* _Quoted passage_
>> BEGIN
# Firewood making tools



## Firewood Bandit (Feb 6, 2014)

I thought I make this thread to let everyone discuss what works and doesn't work for making firewood.  If I go to a garage sale I can't resist old axes/mauls.
Most important to me is a good cant and it has to have sharp points.  The blue one is a 60" heavy duty aluminum is  brand new and hasn't been used so I can't comment yet.






This is an old one I redid.  It has a railroad spike in the middle to strengthen and the metal strap ties the hook to the base without stressing the wood handle.





The second item I can't leave home is the Pickaroon/Hookaroon.  The red one is new and it was very dull, well it isn't now.







Log tongs are like putting a suitcase handle on a round of wood, in snow they are a fantastic and your hands don't get wet.








My obsession with axes/mauls.











Can't forget Fiskars stuff.


----------



## DodgyNomad (Feb 6, 2014)

Nice collection!  One of everything...


----------



## Firewood Bandit (Feb 6, 2014)

DodgyNomad said:


> Nice collection!  One of everything...


 

Or two.


----------



## Flamestead (Feb 6, 2014)

Kind of hoping for photos of some enterprising firewood in action, based on the thread title, but this is a very nice collection of tools!

(Wishing the earlier thread with video of hanging an ax had helped me recall the various types, but I'm just seeing the differences and not remembering their names.)


----------



## NextEndeavor (Feb 6, 2014)

Wow! Appears they've been used a lot too.  That's a lot of firewood processing. Bet your home is warm.


----------



## firefighterjake (Feb 7, 2014)

When the zombie hordes attack I'm heading to Firewood Bandit's house . . .


----------



## Jags (Feb 7, 2014)

The best tool I ever made for making firewood...


----------



## Firewood Bandit (Feb 7, 2014)

Jags said:


> The best tool I ever made for making firewood...
> 
> View attachment 126776


 

Can't argue with that.  Here's mine.






You have to be able to move the splitter around too.


----------



## Firewood Bandit (Feb 7, 2014)
>> END
* _Short exercise A_
Answer these questions from the firewood tools thread:
(i) What is the length and material of the blue cant?
(ii) What was placed in the middle of the old cant that was redone, and for what purpose?
(iii) According to the thread, what happens to your hands when you use log tongs in snow?

* _Data listing_
>> BEGIN
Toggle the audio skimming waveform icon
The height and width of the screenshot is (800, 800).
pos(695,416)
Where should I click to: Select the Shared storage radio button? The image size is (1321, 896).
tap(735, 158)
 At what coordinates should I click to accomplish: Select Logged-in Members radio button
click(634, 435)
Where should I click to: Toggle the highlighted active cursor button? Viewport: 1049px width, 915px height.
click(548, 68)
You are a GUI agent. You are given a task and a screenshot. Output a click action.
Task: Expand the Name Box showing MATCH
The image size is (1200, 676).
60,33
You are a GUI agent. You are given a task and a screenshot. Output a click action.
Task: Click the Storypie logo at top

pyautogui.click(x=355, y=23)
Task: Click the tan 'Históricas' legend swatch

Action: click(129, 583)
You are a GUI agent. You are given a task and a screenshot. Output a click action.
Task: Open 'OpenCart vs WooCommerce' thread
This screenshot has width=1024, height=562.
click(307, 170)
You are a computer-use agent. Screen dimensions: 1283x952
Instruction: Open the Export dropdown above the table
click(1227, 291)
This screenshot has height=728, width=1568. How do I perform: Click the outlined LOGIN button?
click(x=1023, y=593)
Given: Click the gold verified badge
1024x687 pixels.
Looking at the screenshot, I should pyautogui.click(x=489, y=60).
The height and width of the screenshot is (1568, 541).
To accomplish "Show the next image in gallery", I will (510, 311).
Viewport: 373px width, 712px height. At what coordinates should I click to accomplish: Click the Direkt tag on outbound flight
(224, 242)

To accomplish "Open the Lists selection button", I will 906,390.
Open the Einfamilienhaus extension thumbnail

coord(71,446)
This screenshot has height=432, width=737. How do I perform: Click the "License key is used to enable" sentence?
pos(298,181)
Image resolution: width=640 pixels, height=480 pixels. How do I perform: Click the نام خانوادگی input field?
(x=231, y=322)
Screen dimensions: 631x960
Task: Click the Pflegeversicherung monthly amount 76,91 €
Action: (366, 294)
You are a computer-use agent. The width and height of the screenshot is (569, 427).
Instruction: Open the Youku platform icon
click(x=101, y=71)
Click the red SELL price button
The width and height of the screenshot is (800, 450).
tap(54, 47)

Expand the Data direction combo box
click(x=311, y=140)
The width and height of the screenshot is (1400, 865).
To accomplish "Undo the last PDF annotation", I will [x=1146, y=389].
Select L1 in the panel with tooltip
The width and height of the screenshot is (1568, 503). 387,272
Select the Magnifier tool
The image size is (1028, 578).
>> END
* _Short exercise B_
From the records, output the lines between the one holding "Open the Einfamilienhaus extension thumbnail" and the one holding "Action: (366, 294)", inclusive, reproducing each line without change.

* _Complete response A_
(i) It is 60" heavy duty aluminum.
(ii) A railroad spike, to strengthen it.
(iii) Your hands don't get wet.

* _Complete response B_
Open the Einfamilienhaus extension thumbnail

coord(71,446)
This screenshot has height=432, width=737. How do I perform: Click the "License key is used to enable" sentence?
pos(298,181)
Image resolution: width=640 pixels, height=480 pixels. How do I perform: Click the نام خانوادگی input field?
(x=231, y=322)
Screen dimensions: 631x960
Task: Click the Pflegeversicherung monthly amount 76,91 €
Action: (366, 294)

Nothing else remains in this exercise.